- _EXERCISE PASSAGE_
= = =

Solve for X: Lessons Learned from PROSTATEx

The PROSTATEx challenge organizer has published a paper in the Journal of Medical Imaging summarizing lessons learned and opportunities for future grand challenges.

01 January 2019

In 2016, the American Association of Physicists in Medicine (AAPM), National Cancer Institute (NCI), and SPIE, partnered together to issue a challenge-a Grand Challenge-to the medical imaging research community: come up with a method to automatically classify prostate lesions as either clinically significant or not, based on images acquired from MRI. In other words, we'll give you the datasets, you submit the results of your computerized method.

On the heels of the first challenge, a second part was announced in 2017, with the task of developing a computerized method to determine the Gleason Grade Group in prostate cancer based on those same MRI images. Prostate cancer cells are classified into Gleason Grade Groups 1 to 5 based on how closely the cancerous cells resemble normal healthy prostate tissue. A close match is a 1, very abnormal cells are a 5.

The purpose of these Grand Challenges is not to find one algorithm to rule them all, but to provide an opportunity for the comparison of perhaps dozens of algorithms through a specific and well-defined infrastructure. Sam Armato, SPIE Member and one of the organizers of the two-part PROSTATEx Challenge, believes that these challenges foster interest in the task and encourage innovation in the field.

Now that the challenge has concluded, Armato, along with other challenge organizers, has published a paper summarizing lessons learned and opportunities for the future:

1. Of the 71 methods submitted to the first part of the challenge-the one tasked with classifying prostate lesions as clinically significant or not-the majority of those methods outperformed random guessing, and the four best-performing methods could not be statistically distinguished. The conclusion: automated classification of clinically significant cancer seems feasible.

= = =

- _TASK DESCRIPTION_
Continue the article on lessons learned from the PROSTATEx challenge, picking up after its first numbered point. The lines that come after this article have no connection to it.

- _INFORMATION SUPPLIED_

= = =

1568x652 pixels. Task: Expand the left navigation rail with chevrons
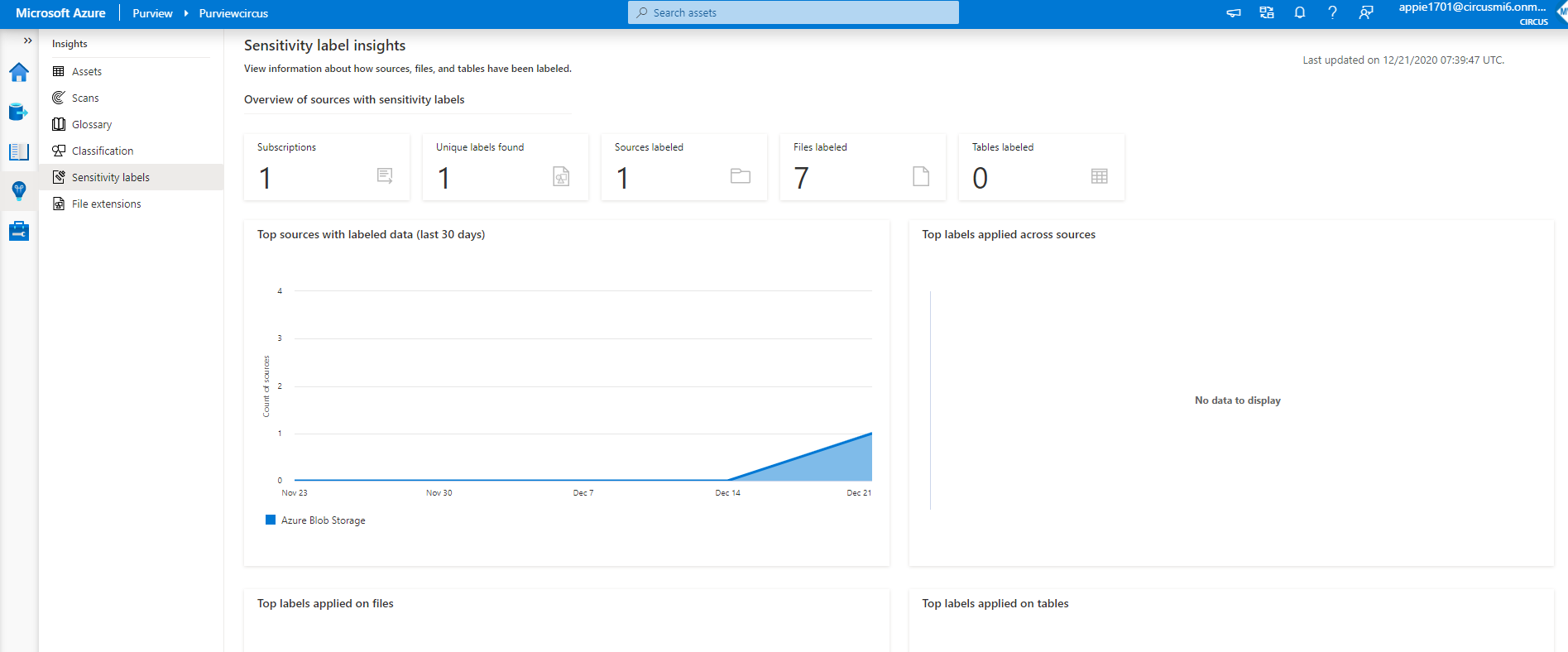point(27,41)
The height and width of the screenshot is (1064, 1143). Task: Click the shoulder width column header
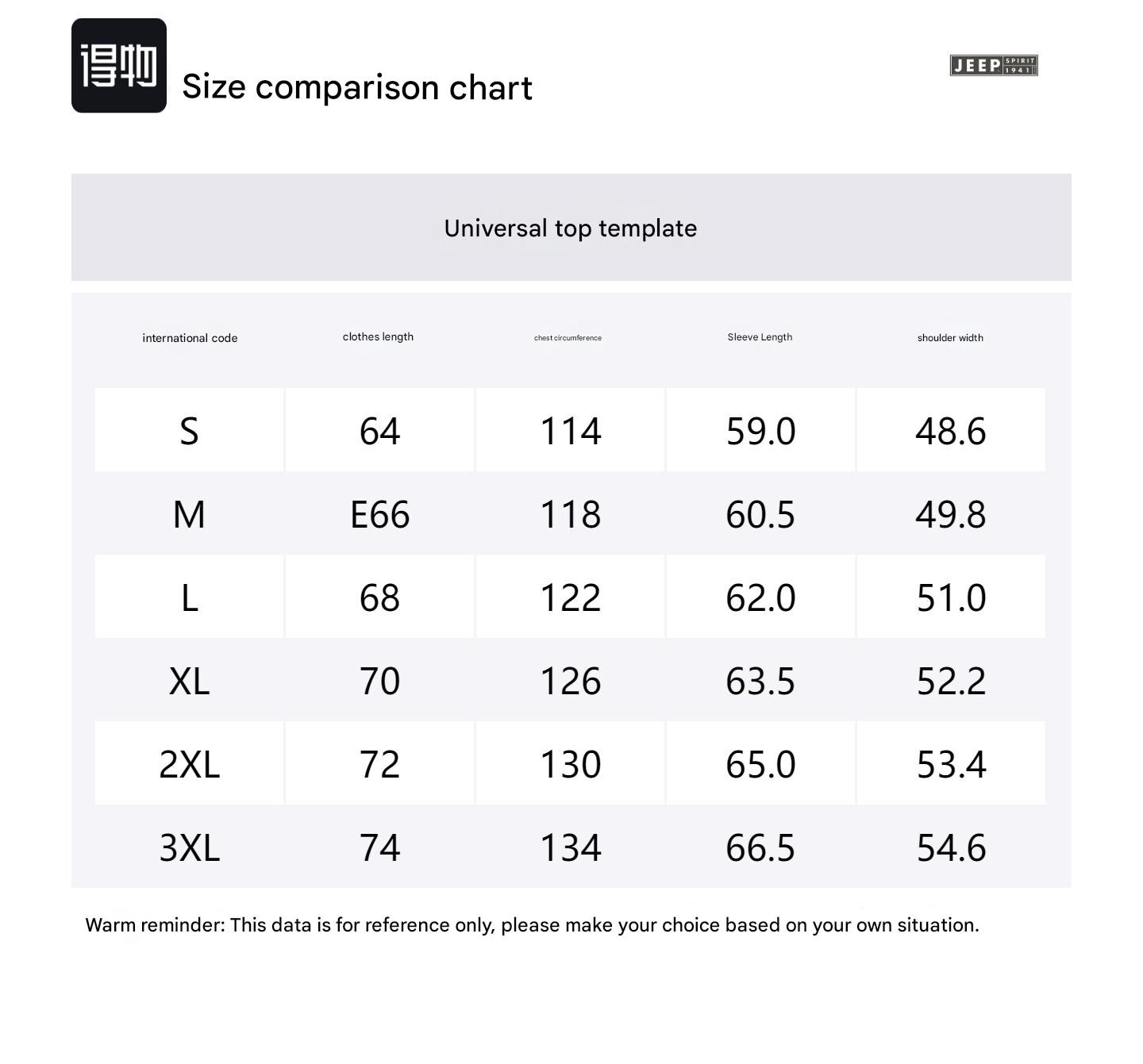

= = =

- _ANSWER SECTION_
2. Of the 43 methods submitted to the second part of the challenge-the one computationally assigning lesions to a Gleason Grade Group-only two did marginally better than random guessing. The conclusion: it's very difficult for computerized methods to differentiate one of five possible pathological grades. This result demonstrates that there is a novel line of investigation on this subject that is open for creative ideas.

3. The relatively small size of the test datasets (204 in the first challenge and 99 in the second) made it difficult to achieve statistically significant conclusions. More images in future datasets will improve the likelihood of drawing such conclusions.

4. Dataset quality can be a problem for challenges—sometimes annotations are ambiguous, and sometimes the reference standard has inherent variability. These issues must be minimized as much as possible by challenge organizers.

5. Grand Challenges for medical imaging shouldn't be one-and-done. There's a need to keep the challenges going, even after the competition deadlines have passed.

Answering the last lesson learned, the challenge lives on at prostatex.grand-challenge.org. New methods can be added at any time, and researchers can continue to receive objective feedback.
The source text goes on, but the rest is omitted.